There is nothing anyone can do to convince me that To Kill A Mockingbird is anything less than a beautiful story that deserves all the recognition it’s gotten. Yes, it’s a white author writing from the perspective of a white character who perceives black people in a limited way. Scout is a prepubescent white girl, she doesn’t have full access to the thoughts and feelings of her black neighbors. But the book is able to give us respectful glimpses of their lives that at times go over our narrator’s head, but are not intended to go over the reader’s. It is a book about a white man using his privileged status to try and defend a black man – ultimately, unsuccessfully.
I can appreciate the frustration of a black character seemingly being “used” in order to educate white people about how terrible racism is, but at the same time… yeah, white people really do need to learn this lesson. They need to learn that there’s a history of white women accusing innocent black men of rape, of white men pressuring white women (sometimes violently, sometimes with pure intimidation) to accuse innocent black men of rape. And certainly this is a narrative that also deserves to be written and read by black authors, but why not celebrate a well written novel by a white person confronting the racism pervasive in her own community, perpetrated by her own people, taking responsibility for what her people have done to others and trying to push for a better tomorrow?
Also, Scout and Dill are just simply delightful.
But, perhaps I would have felt differently about this book had it been introduced to me not by my black mother, but by a white professor, with white students in the classroom gleefully taking advantage of the opportunity to spout out the n-word without impunity. I wonder how I would view Huckleberry Finn if it had been established that no student would be allowed to actually say the word aloud, or if a black professor had been teaching the material.

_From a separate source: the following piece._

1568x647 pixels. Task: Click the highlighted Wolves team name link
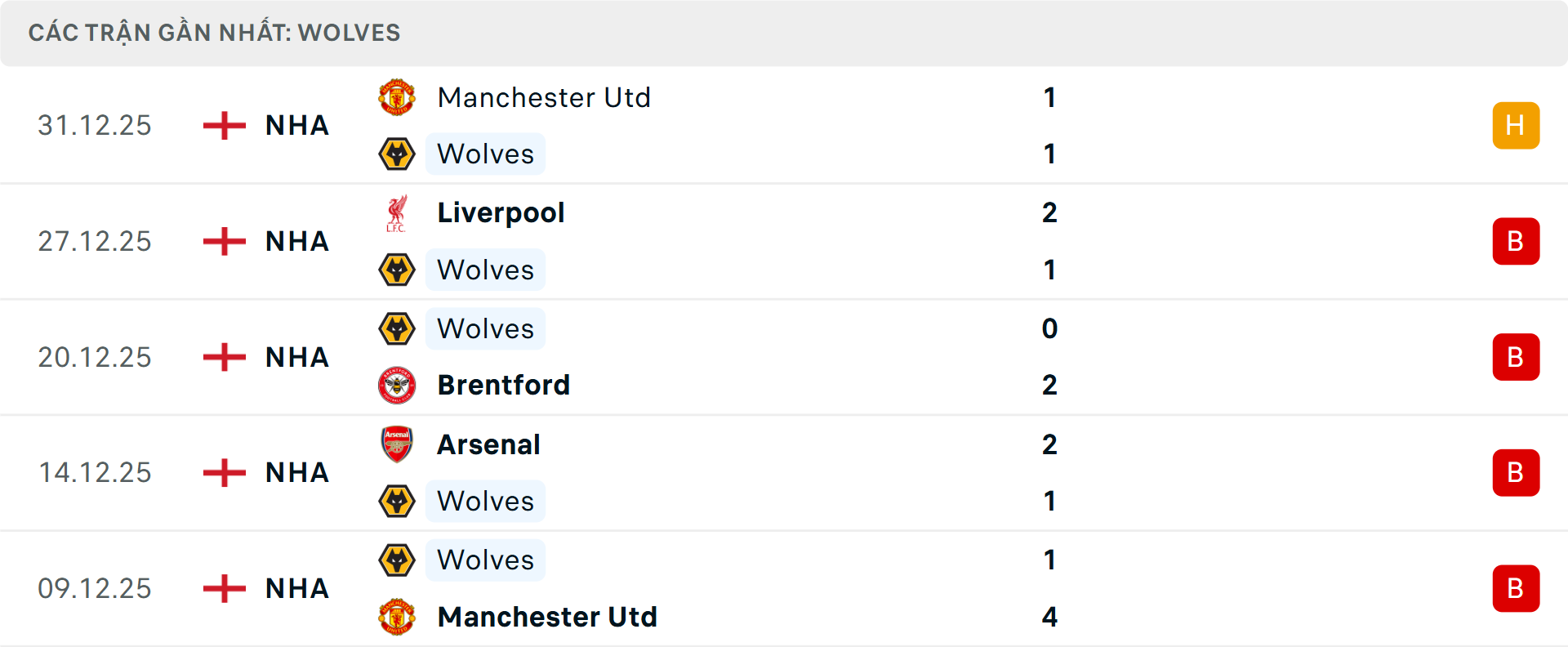[485, 154]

In theory, and specifically in the case of anything written by Mark Twain, I’m overjoyed to see the literary canon get demolished and reconstructed with a focus on inclusion and diversity, a focus on ensuring that all students are in a safe learning environment. Whereas a white student might benefit from learning how terrible racism is through the eyes of Huck and Scout, it’s true that a black student might struggle to achieve the same experience simply because the “n-word” is so triggering.

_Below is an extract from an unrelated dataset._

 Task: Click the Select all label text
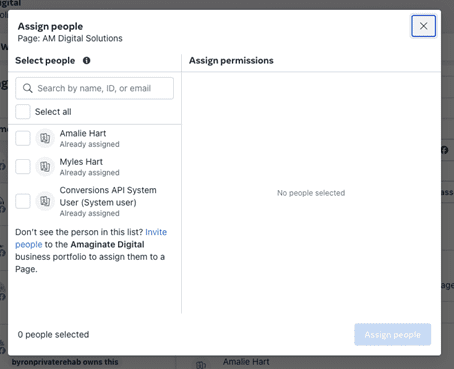(53, 112)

And, what the literary canon actually is is arbitrary. The reason why so much of what we read in western literature is written by straight white males is because a bunch of straight white males got to decide what we were going to consider canon. And those decisions should be challenged, because there are brilliant authors and characters out there of far more diverse background that all students could benefit from being introduced to.
On the other hand, what gets thrown into the canon also has to do with some level of popularity, or notoriety. Mark Twain was an incredibly influential figure, whether I feel he deserved to be or not. So was Harper Lee, whether others think she deserved to be or not. And then, yet again, why should we continue to teach works simply because they were influential at the time if we have decided that they contain problematic messages. Twilight and Fifty Shades of Grey are popular – that doesn’t mean they deserve be required reading in classrooms. And yet I find them far less triggering to be read aloud than being forced to endure Mark Twain’s seemingly endless spiel of vulgarity.
In theory, I a hundred percent support this revision of the canon… until it conflicts with books I desperately believe deserve to stick around and be taught. But literature is, thankfully, vast. There are plenty of other important stories to explore. I’d be interested to see which books are eventually required on Duluth’s school curriculum. How exactly does one construct a trigger-free, all inclusive reading list that satisfies every student of every background in Minnesota while also being a legitimately influential piece of literature?